> **Task goal**: Beginning with the line that holds "Task: Click the FRITZ!Box column header" and ending with the last line of the entries, please output each line exactly, apart from any pictures.

***

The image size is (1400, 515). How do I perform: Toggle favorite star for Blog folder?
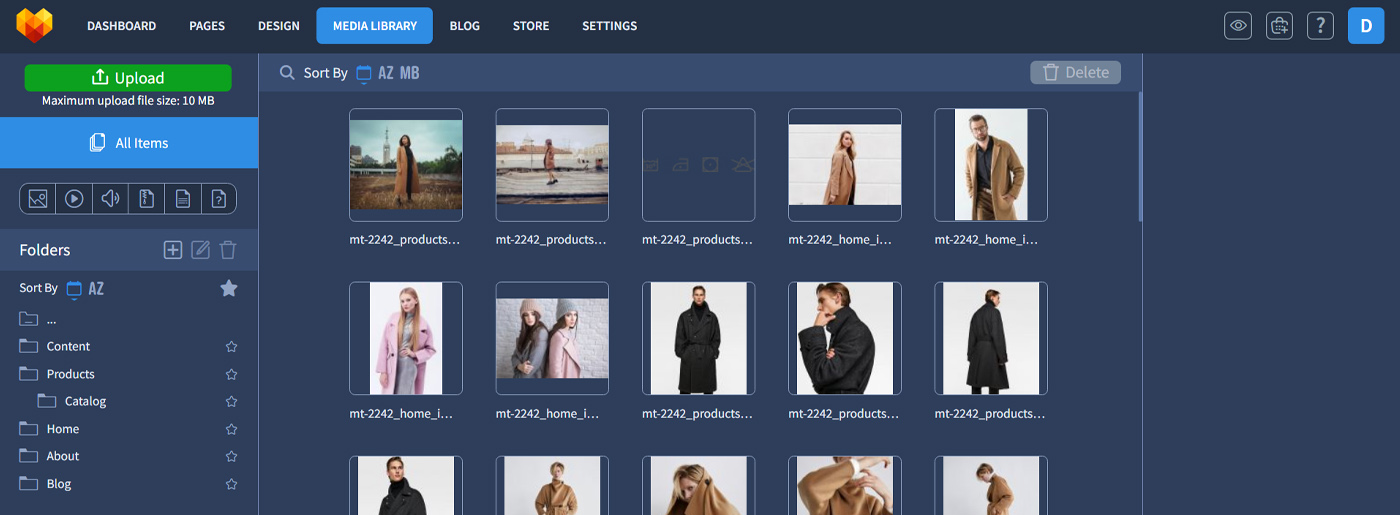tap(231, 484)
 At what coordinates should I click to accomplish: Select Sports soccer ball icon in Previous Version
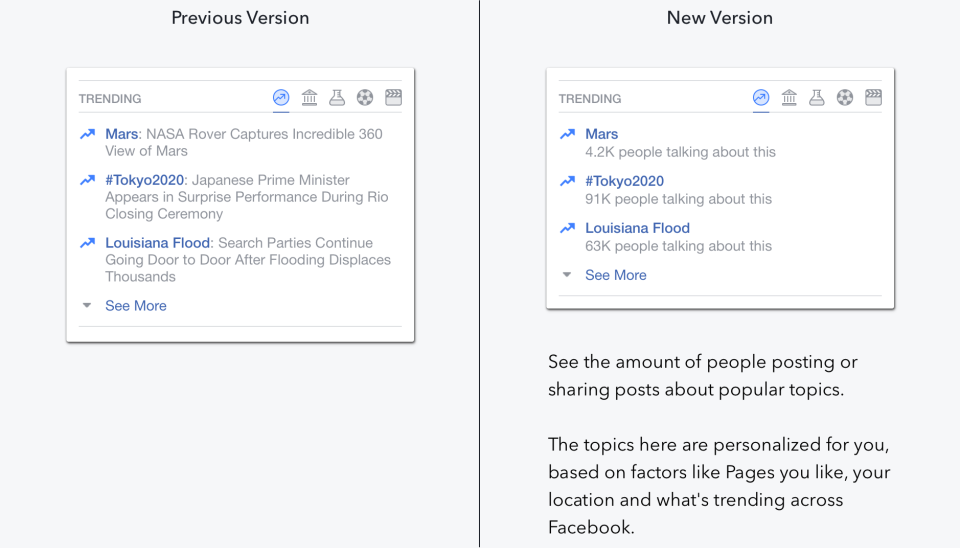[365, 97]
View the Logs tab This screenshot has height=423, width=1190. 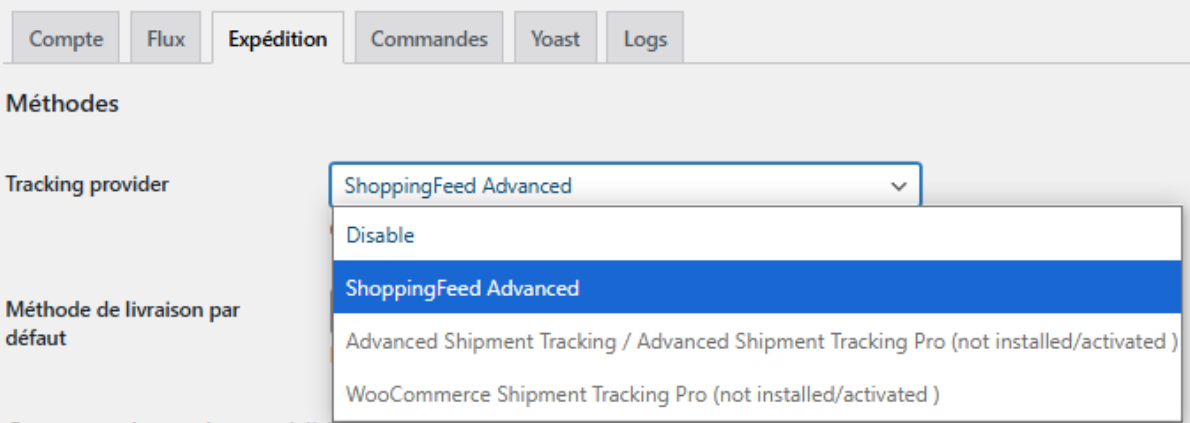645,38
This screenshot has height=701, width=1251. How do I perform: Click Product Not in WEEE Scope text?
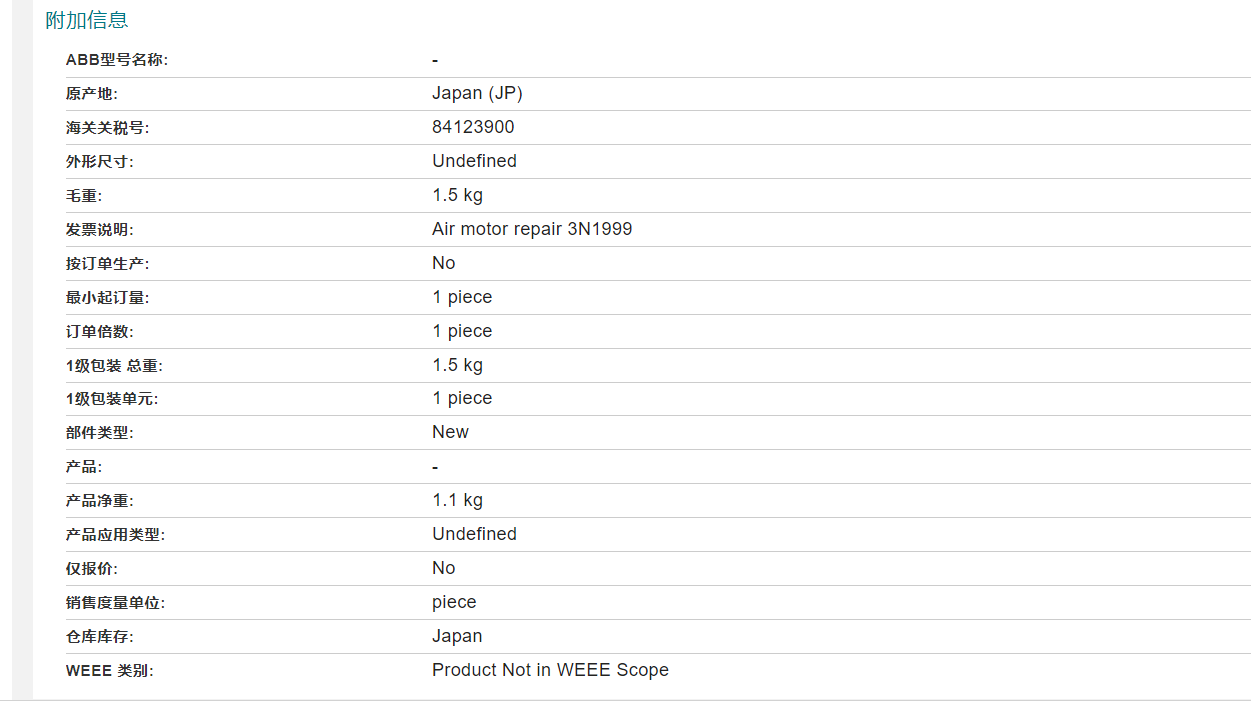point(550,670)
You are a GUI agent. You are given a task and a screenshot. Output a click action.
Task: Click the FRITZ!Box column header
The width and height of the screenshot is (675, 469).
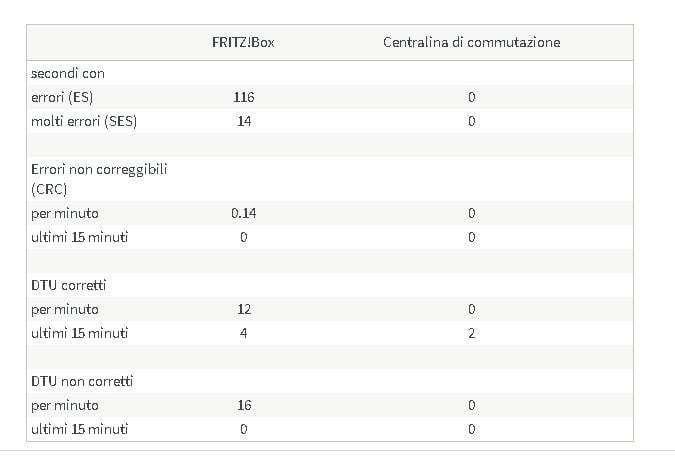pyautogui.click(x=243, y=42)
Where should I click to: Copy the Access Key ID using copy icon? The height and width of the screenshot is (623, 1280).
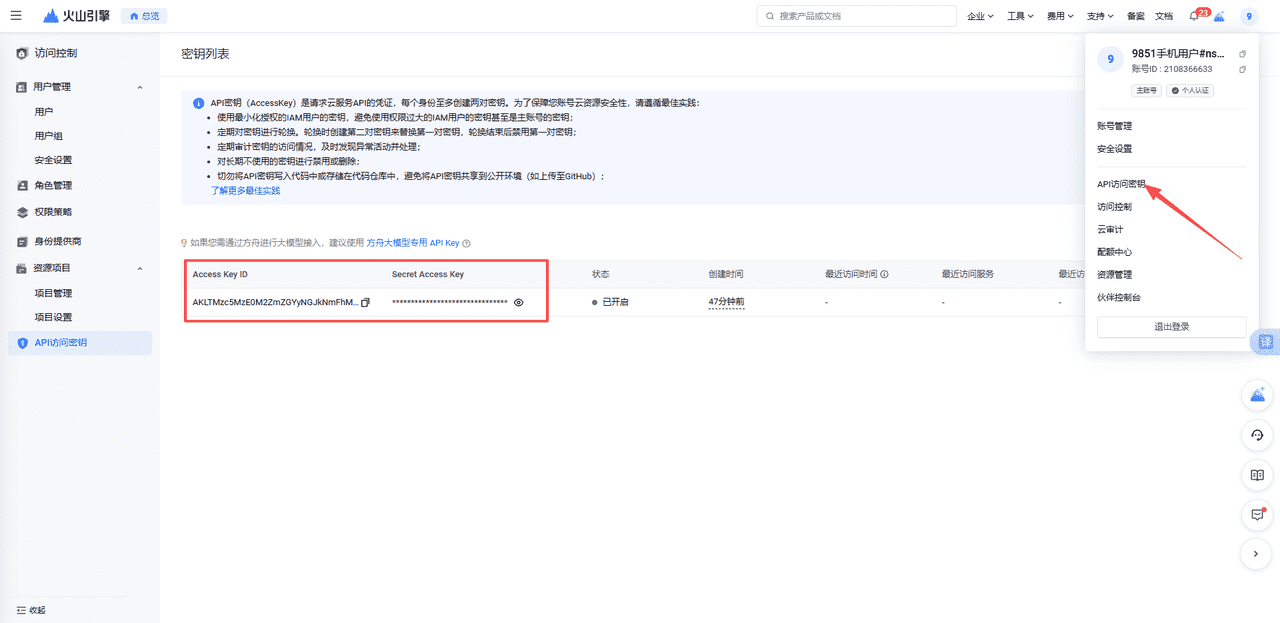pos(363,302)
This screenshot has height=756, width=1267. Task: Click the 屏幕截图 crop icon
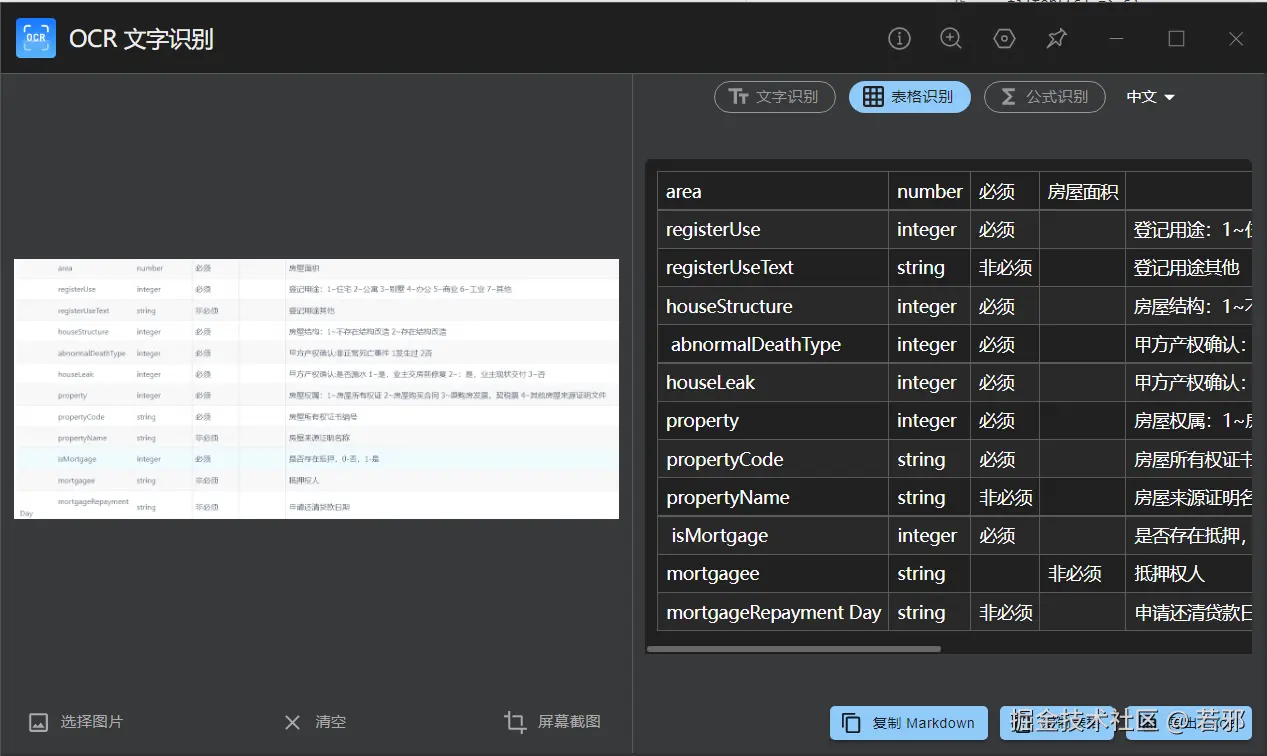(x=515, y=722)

***

> **Answer to this exercise**:
Task: Click the FRITZ!Box column header
The width and height of the screenshot is (675, 469).
pyautogui.click(x=243, y=42)
Where should I click to: Copy the Access Key ID using copy icon? The height and width of the screenshot is (623, 1280).
pos(363,302)
This screenshot has height=756, width=1267. Task: Click the 屏幕截图 crop icon
(x=515, y=722)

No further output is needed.